Clube do Leitor: Consequências reais
Qual é a principal consequência emocional que o leitor precisa enxergar ao se envolver em amores virtuais?
Charlene Santos: Bom, a principal consequência emocional que o leitor precisa enxergar é o risco da perda de si. Ao se envolver em amores virtuais, especialmente quando não há reciprocidade concreta ou comprovação do real, o sujeito pode, pouco a pouco, abrir mão de limites, da autoestima e de vínculos reais em nome de uma promessa afetiva. Embora toda relação envolva riscos, inclusive as presenciais, no mundo virtual esses riscos podem ser potencializados, tornando o sofrimento mais intenso e duradouro quando a relação se sustenta mais na projeção do que no encontro entre dois sujeitos.

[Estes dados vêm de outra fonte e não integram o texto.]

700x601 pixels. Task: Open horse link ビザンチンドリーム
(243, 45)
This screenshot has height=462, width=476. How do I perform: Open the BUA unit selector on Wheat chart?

Clube do Leitor: Um convite ao leitor
Para quem você indicaria Amor Virtual, Consequências Reais e que tipo de reflexão espera provocar em quem o lê?
Charlene Santos: Indico o livro a todos que já amaram e ou tentaram amar na era digital. Especialmente para os que já se sentiram confusos, feridos ou silenciados em relações virtuais. Espero provocar uma reflexão sobre limites, escolhas afetivas e autoconhecimento. Mais do que apontar erros, o livro convida à escuta de si, ao cuidado emocional e a uma reconstrução de vínculos mais conscientes.